Non sono poche le novità del nuovo anno scolastico per l’Istituto Tecnico Commerciale “Aldo Moro” di Trani.
Infatti il maggiore istituto superiore tranese (29 classi tra corsi diurni e serali, circa 700 studenti, oltre 60 docenti e 16 di personale non docente oltre al direttore amministrativo dottoressa Isabella Antonacci) ha cambiato preside.
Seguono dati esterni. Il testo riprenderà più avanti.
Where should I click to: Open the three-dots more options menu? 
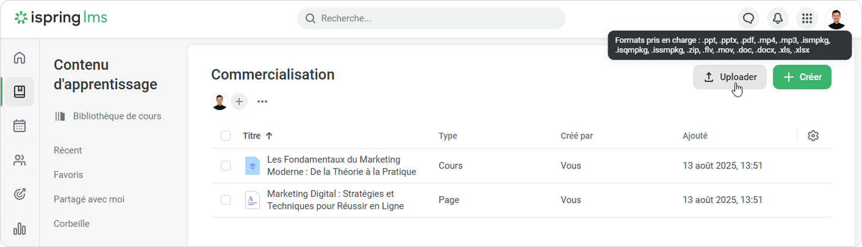pos(262,101)
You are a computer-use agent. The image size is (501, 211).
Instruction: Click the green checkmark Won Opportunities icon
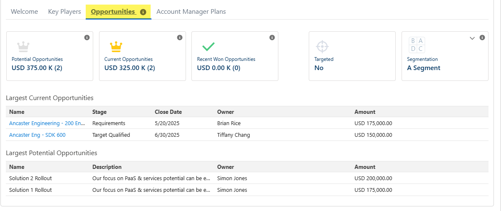pyautogui.click(x=208, y=46)
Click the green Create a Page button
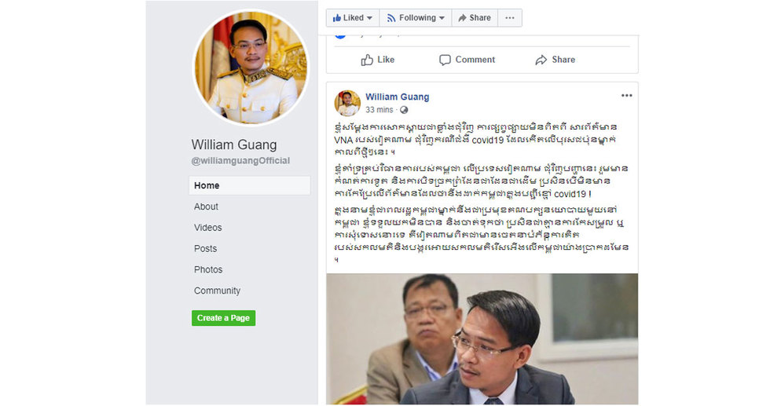 pos(224,318)
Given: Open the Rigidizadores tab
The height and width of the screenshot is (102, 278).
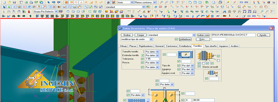Looking at the screenshot, I should pos(146,46).
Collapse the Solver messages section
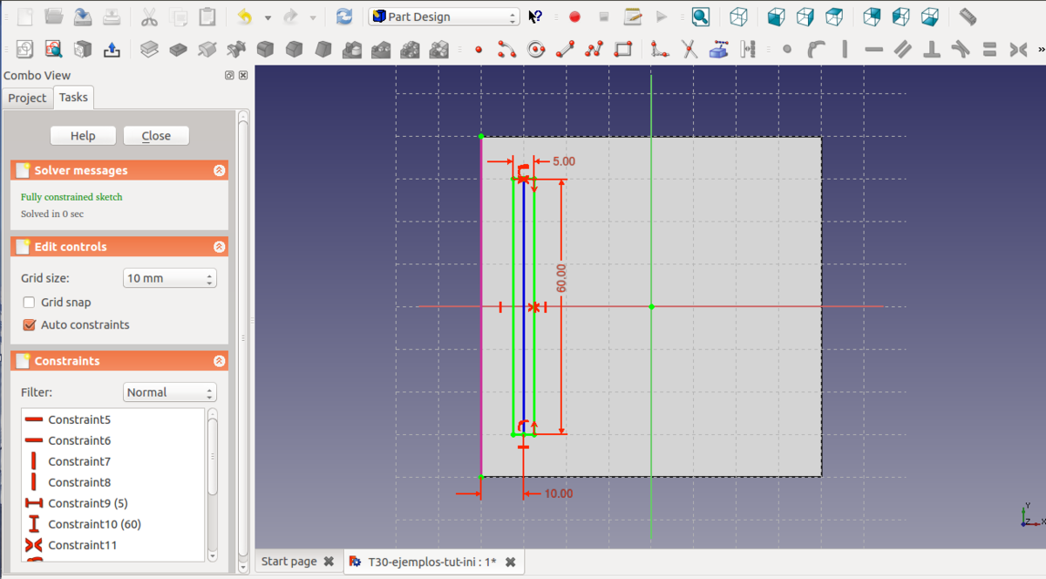 pyautogui.click(x=219, y=171)
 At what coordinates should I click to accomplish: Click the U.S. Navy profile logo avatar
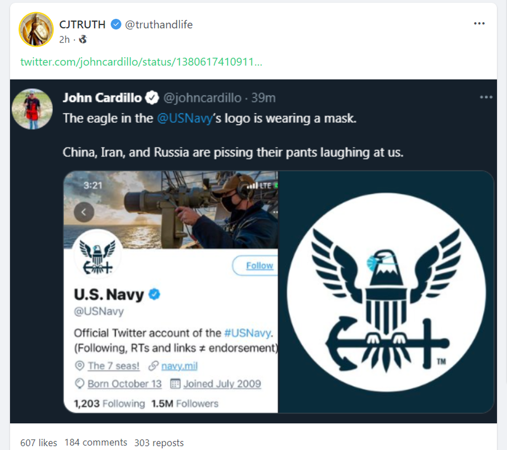(98, 254)
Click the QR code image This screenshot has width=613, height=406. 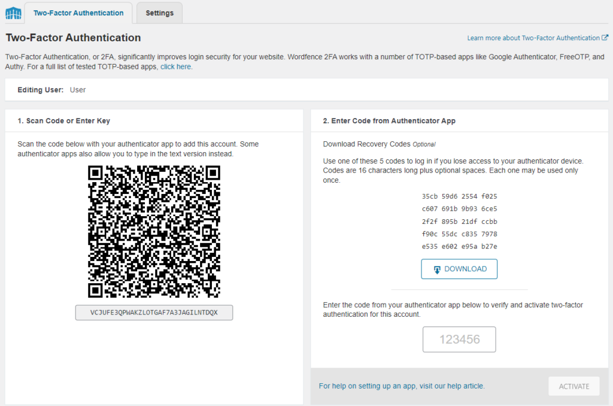[x=154, y=232]
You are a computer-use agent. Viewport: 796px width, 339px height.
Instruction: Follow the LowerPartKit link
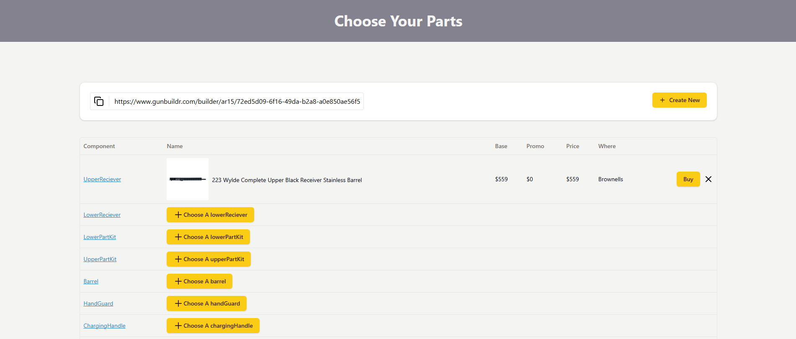coord(100,237)
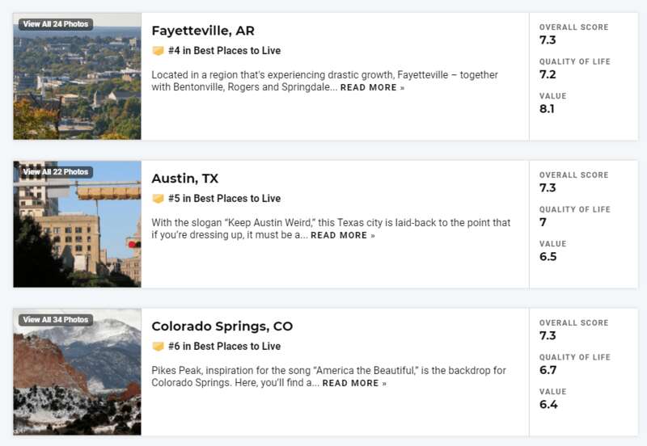Expand Read More for Fayetteville description
647x446 pixels.
372,88
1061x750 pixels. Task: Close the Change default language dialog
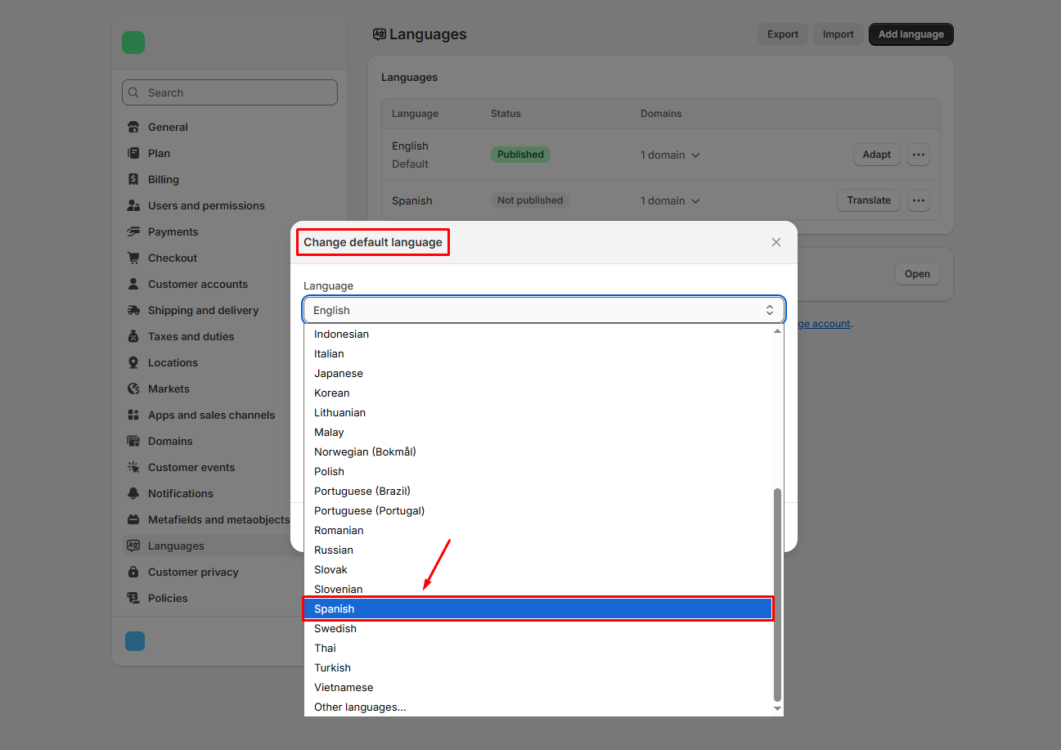[x=776, y=242]
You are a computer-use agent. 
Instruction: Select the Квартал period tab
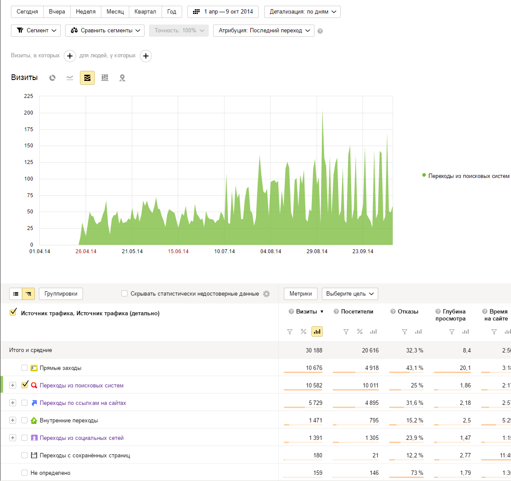[145, 12]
Alla professoressa Angela Adduci, che ha diretto la scuola negli ultimi 3 anni scolastici (ha chiesto ed ottenuto il trasferimento al Liceo Classico di Corato, sua città di nascita e residenza), succede, tecnicamente alla dirigenza scolastica, il professor Michele Faraone Mari.
Per il neo preside (nato ad Andria ma residente a Corato, già professore di storia e filosofia al Liceo Scientifico di Andria), lo scorso anno alla guida del prestigioso Istituto Tecnico Coccerciale “F. M. Genchi”di Altamura, si tratta di un ritorno a Trani avendo in passato per ben 3 anni consecutivi diretto la Scuola Media Statale “Palumbo”.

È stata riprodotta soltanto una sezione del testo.